Out of 720 nominations from over 100 countries, the 25 winners were judged to have demonstrated the most remarkable efforts in terms of innovation, impact, sustainability, strategic partnerships, gender sensitivity and social inclusion. The winners were selected by a Technical Review Committee of civil society representatives who are experts in the community response to HIV.

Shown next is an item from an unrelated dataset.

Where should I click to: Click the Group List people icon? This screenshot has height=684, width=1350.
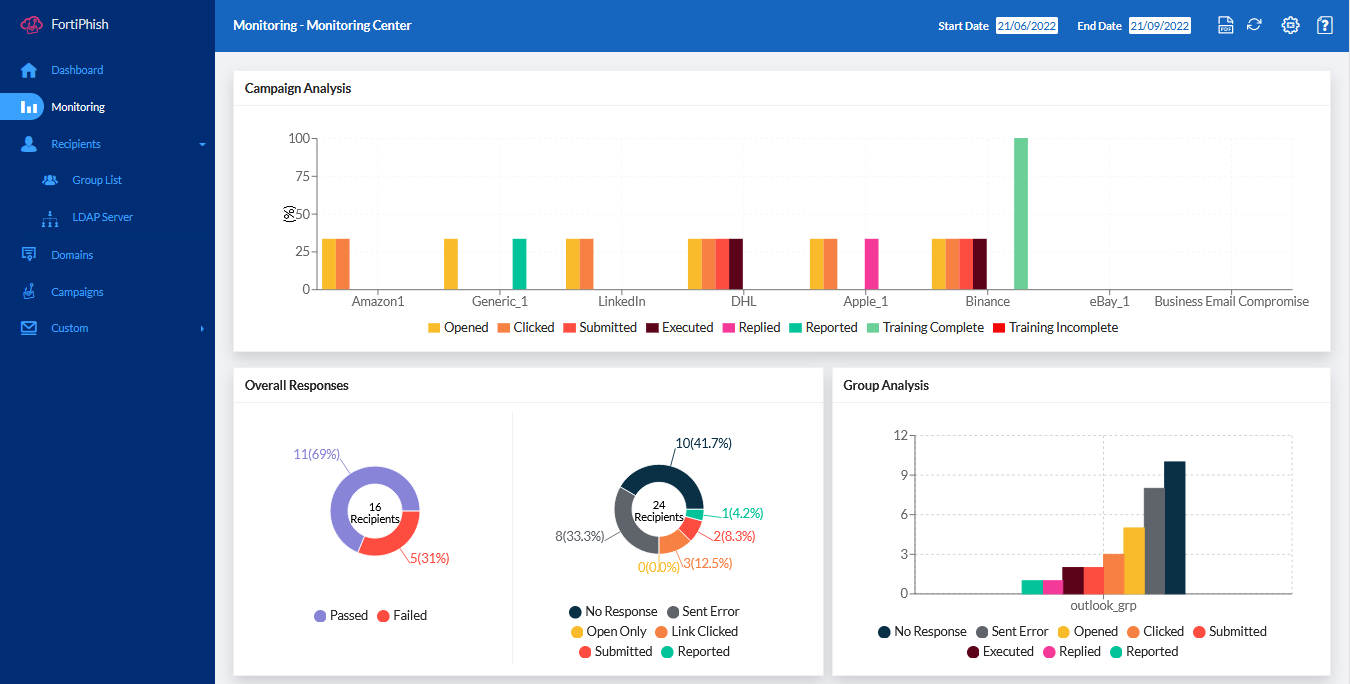pyautogui.click(x=49, y=180)
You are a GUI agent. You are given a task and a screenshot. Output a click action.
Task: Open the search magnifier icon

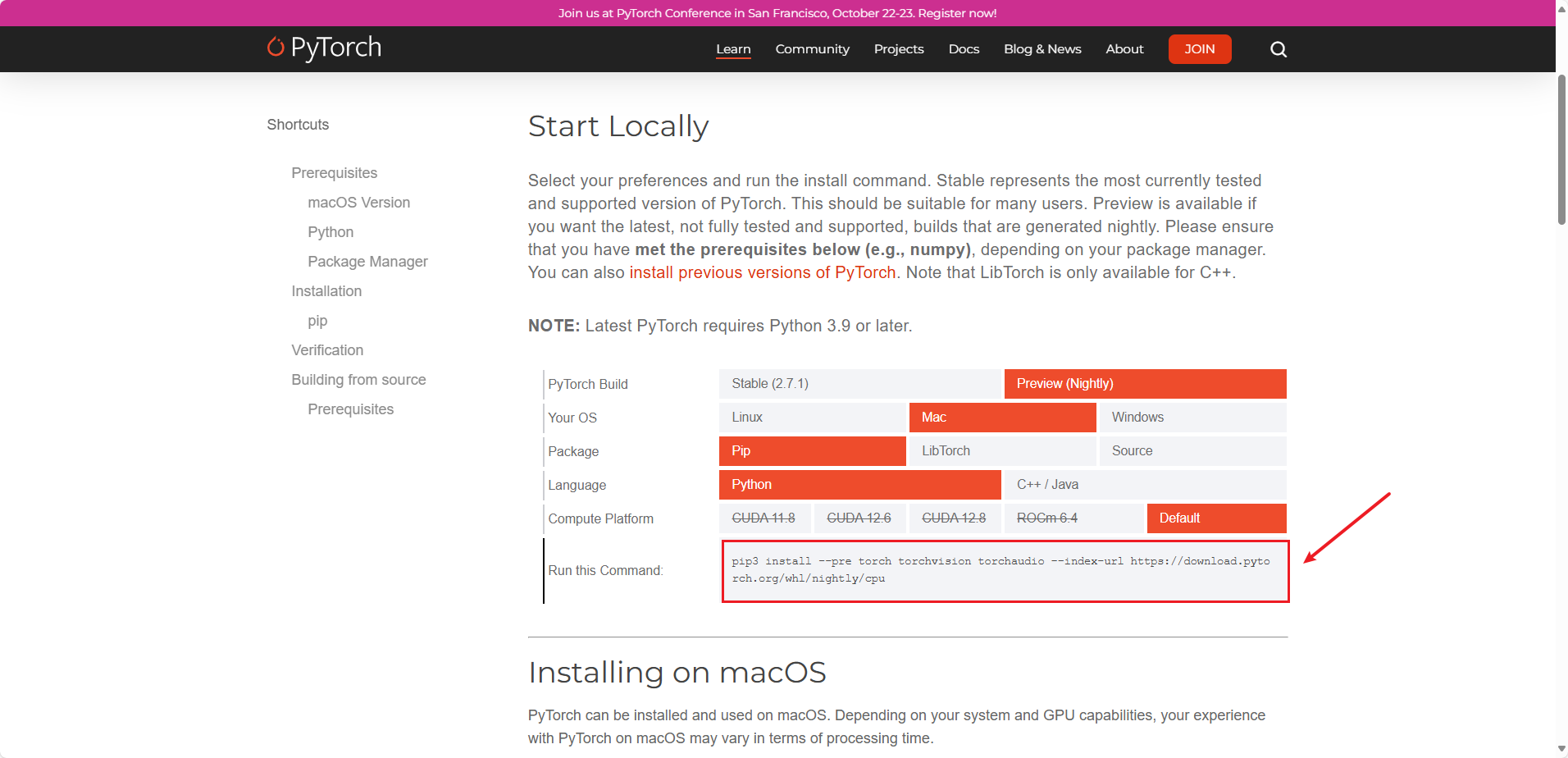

“These organizations clearly demonstrate that effective responses to the epidemic require the full participation of front-line, community-based groups. Community groups recognize that AIDS is one of many issues that are tied together. They understand that AIDS requires an exceptional response but they also understand that you need to link AIDS to broader issues of health, development and justice to be effective,” said Jeffrey O’Malley, Director of the HIV/AIDS Practice at UNDP.

 

 

UNDP is honoured to announce the 2010 Red Ribbon Award Winners:

 

AFRICA

 

Association Pénitentiaire Africaine is an organization in Burkina Faso that has served as a model for raising awareness of prisoners’ human rights, specifically the right to health, which includes HIV prevention, treatment, care and support.

 

Center for Domestic Violence Prevention works at the civil society and government levels in Uganda to build an environment that is supportive of women’s rights to safety and equality, underlying issues behind women’s vulnerability to HIV in that nation.

 

Chrysalide operates a centre of support for women with HIV, drug users, sex workers and ex-prisoners, and has through HIV prevention and sensitization programmes reduced stigma and discrimination experienced by people living with HIV in communities throughout Mauritius.

 

Elan d’Amour has played a catalytic role in improving access to HIV treatment and care by modelling how to integrate community organizations into the health care system of Cote d’Ivoire.

 

Nikat Women’s Association is the first community-based association in Addis Ababa, Ethiopia that is devoted to improving the living conditions of low-income women and commercial sex workers, thereby fighting poverty and protecting the right to health.

 

Physicians for Social Justice has trained family caregivers and volunteers in Nigeria to conduct home visits to support people living with HIV, and in particular women, thereby challenging existing gender and cultural stereotypes.

 

Positive Women’s Network has been at the forefront of the HIV response in South Africa by creating a safe space for women with HIV, comprehensively addressing their needs and forming a powerful group that educates the wider community about HIV.

 

Pride Community Health Organization Zambia operates a safe haven in Zambia for people living with HIV, particularly orphans, vulnerable children, youth, women and people with disabilities, providing them with HIV and tuberculosis care, and support through home-based care services.

 

The Initiative for Equal Rights was established in response to human rights violations against sexual minorities and focuses on the health needs of men who have sex with men, slowly breaking the silence around issues of sexual minorities in, Nigeria.

 

Uganda Young Positive has mobilized over 20,000 young people across Uganda to conduct advocacy activities and become a point of convergence for all other youth organisations that advocate for greater support for people living with HIV.

 

ARAB STATES

 

Substance Abuse Research Center – SARC-AMAN is the first organisation in Gaza, the Palestinian territories to tackle issues of drug use and HIV, including stigma and misconceptions associated with these issues, in student and refugee populations.

 

Widows, Orphans and People Living with HIV/AIDS is a community organisation of people living with HIV in Southern Sudan and works to increase access to anti-retroviral treatment by forming partnerships with hospitals, facilitating referrals for treatment, and developing a home-based care system.